Si a los hombres, con sus uniformes verdes, no les naciera desde el cuello una cosa perpetua, serían sólo largas yerbas. Vienen entre ellas, se confunden con ellas. Pero les nace desde el cuello una presencia perpetua, hermosa.

       El sargento Efrén marchaba a paso doble por el trillo. A veces sus pantalones se trababan en las puntiagudas espinas del aroma. Efrén lanzaba una maldición pero no se detenía a destrabar el pantalón, ni se ocupaba tampoco de ver si la espina había penetrado la carne. Al llegar a una encrucijada miró hacia atrás. A lo lejos se veía venir la unidad mandada por un cabo.
       —¡Teniente, teniente!
       —¿Qué pasa, sargento? ¿Por qué tan rápido? ¿Qué? ¿Algún accidente?
       —Sí, digo no, accidente no.
       —¿Quién está al frente?
       —El cabo Marcel.
       —¿Qué pasa? ¿Por qué ese corre-corre?
       —Que no quiso tirar, que incumplió órdenes.
       —¿Quién?
       —Seguro que fue el Diosito.
       —¿Quién incumplió órdenes?
       —El instructor ya lo dijo.
       —Pero si el instructor no estaba allí.
       —No, pero el único que no quería tirar era el Diosito.
       —¿Qué vas a hacer?
       —¿Por qué no tiró? ¿Qué le dijo?
       —No me dijo nada, se quedó allí cuchicheando con el 26 y con el 24, haciéndose el que tiraba como al principio.
       —¿Cómo como al principio?
       —No tiró porque no quiso, es incorregible.

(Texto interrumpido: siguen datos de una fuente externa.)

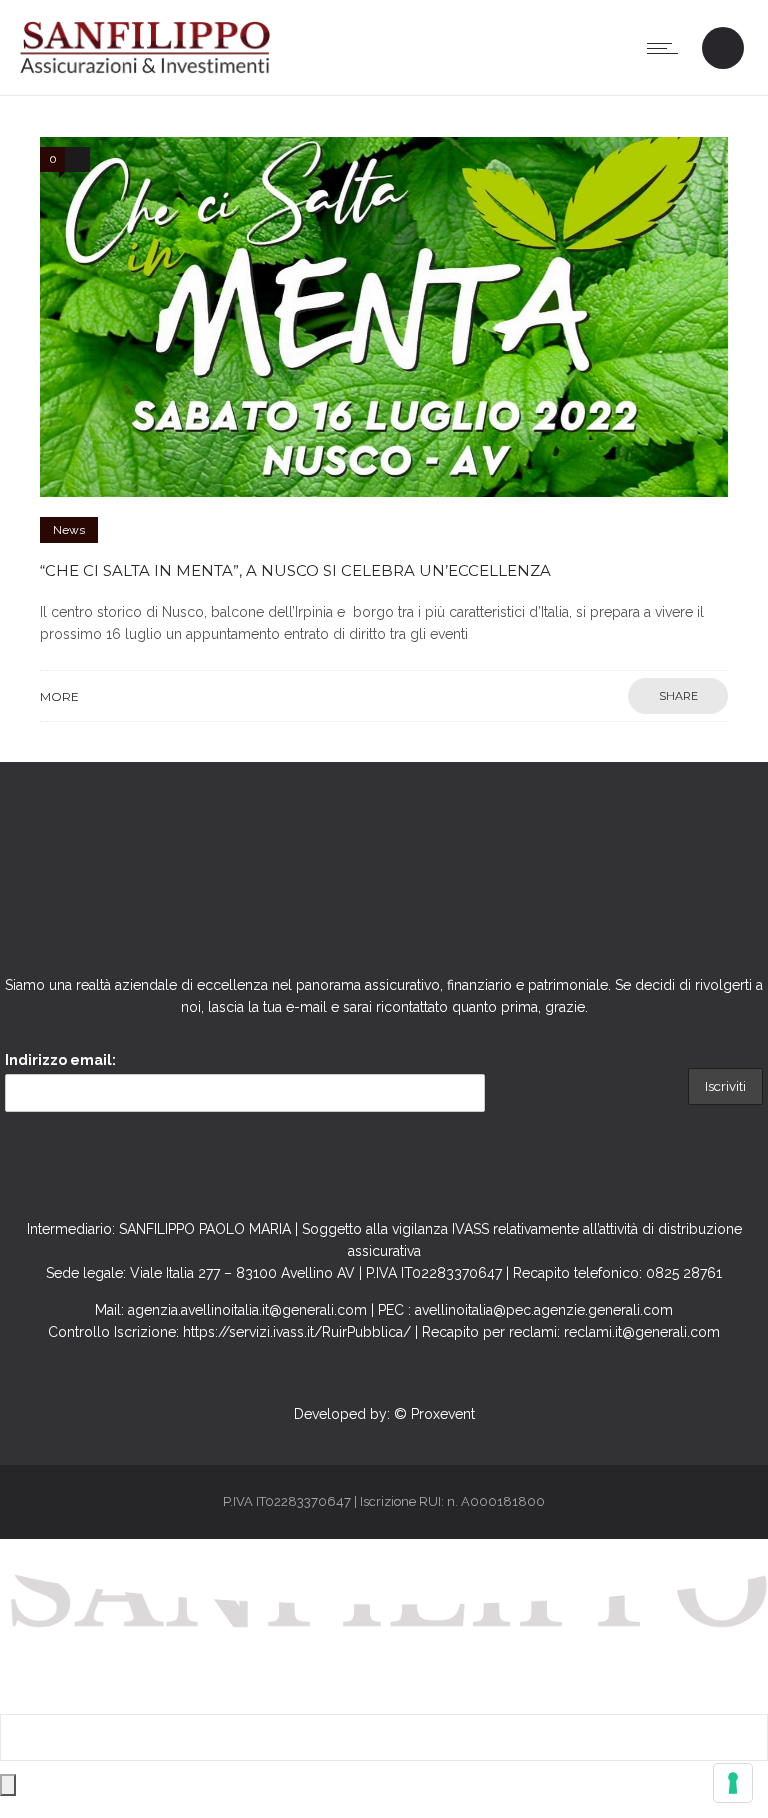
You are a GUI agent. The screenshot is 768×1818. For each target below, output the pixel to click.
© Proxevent (434, 1414)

       —Instructor, hable cuando le pregunte.
       —Sí, porque al principio sí tiró.
       —¿Cuántas veces?
       —No sé, dos o tres, porque siempre hacía como si tirara, se hacía el bobito a ver si no me daba cuenta. Ése es bicho malo, hay que quitarle el pase y mandarlo a una granja.
       —Eso no es así. Hay que ver, estudiar el caso.
       —Incumplió órdenes, teniente.
       —No imp... digo, sí importa; pero hay que estudiar eso, las condiciones...
       —Teniente, incumplió órdenes, hay que quitarle el pase y...
       —Quitarle el pase... Es que se trata de un caso especial.
       —Pero hay otro problema.
       —¿Qué problema?
       —Yo ya le quité el pase.
       —¡¿Cómo?!
       —Que yo... vaya como que... corno yo pensé que... pues le quité el pase y vaya...
       —¡Y ahora yo no puedo desautorizarlo a usted! ¡Qué lindo está eso! ¡Le dije mil veces que no se metiera para nada con ese recluta! ¡Le dije!...
       —Mira, Dorta.
       —¡Dígame Teniente! ¡Cuádrese!
       —...
       —Coño, Efrén. ¿Qué pasa? ¿Qué es eso, chico? ¡Coño, que no se diga Efrén, coño pero, ¿cómo vas a llorar, chico?
       —Mire, Teniente...
       —¡Usted se calla, instructor! ¡Y se queda aquí hasta que se acabe el pase aunque lo desmovilicen!
       —Pero, teniente.
       —¡¿Qué pero, un carajo?! ¡Se queda aquí! ¡Y usted Efrén, también te quedas aquí! ¡Y yo y Diosito y 65 todos! Vamos a ver si juntos podemos algo.